Faeser betonte, sie habe immer „klare Kante gegen Rechtsextremismus und alle Feinde der offenen Gesellschaft gezeigt“ und werde das auch weiterhin tun. Dafür gab es viel Beifall von Linken.

Faeser erkannte offenbar nicht, dass gerade sie als Bundesinnenministerin an der Abgrenzung gegenüber Extremisten nicht den geringsten Zweifel aufkommen lassen darf. Zumal eine Behörde ihres Hauses, das Bundesamt für Verfassungsschutz, die VVN-BdA ebenfalls im Visier hat.

Berliner Bündnis mit Jusos, Autonomen und DKP

Faesers Bockigkeit ist allerdings kein Einzelfall. Immer wieder mal leisten sich Sozialdemokraten wie auch andere demokratische Linke eine offene Flanke zum Linksextremismus.

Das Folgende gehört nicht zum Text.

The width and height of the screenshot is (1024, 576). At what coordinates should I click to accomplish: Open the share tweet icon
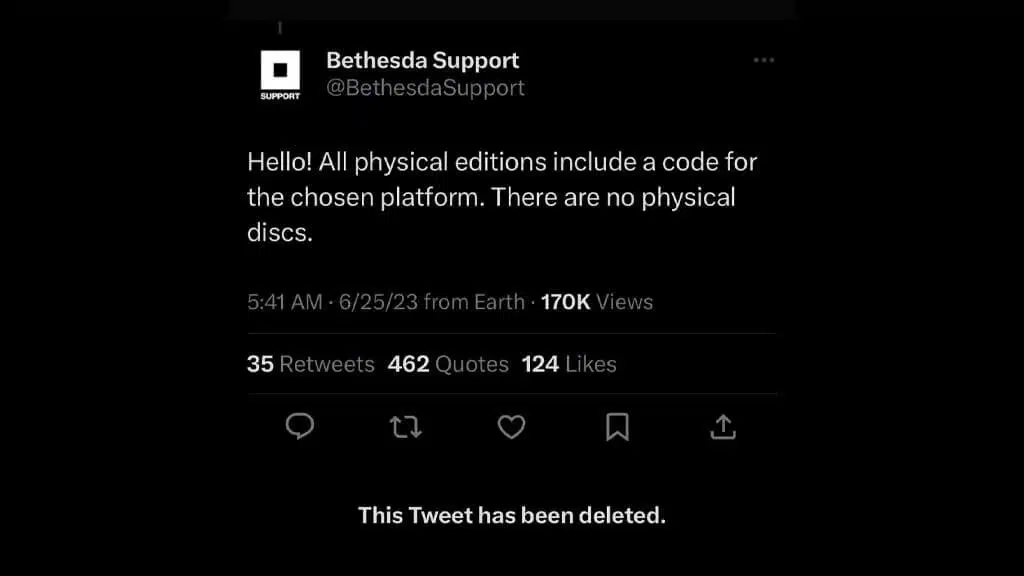pos(722,427)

Ein markantes Beispiel: dem „Berliner Bündnis gegen Rechts“, seit Jahren eine Institution für den Protest gegen Aufmärsche von Neonazis, gehören neben den Jusos Berlin, der Grünen Jugend Berlin und der AG Rechtsextremismus der Gewerkschaft Verdi auch lupenreine Linksradikale wie die altkommunistische DKP, die gewaltorientierte „Interventionistische Linke“ und die ebenfalls handfeste Autonome Antifa an. Die VVN-BdA ist selbstverständlich auch im Bündnis.

Natürlich ist und bleibt Engagement gegen Rechts und für die Demokratie bitter nötig. Doch die Glaubwürdigkeit leidet, wenn die Grenzen zu Antidemokraten aufgeweicht werden. Faeser als prominente Sozialdemokratin sollte das klarer formulieren, als sie es bislang getan hat.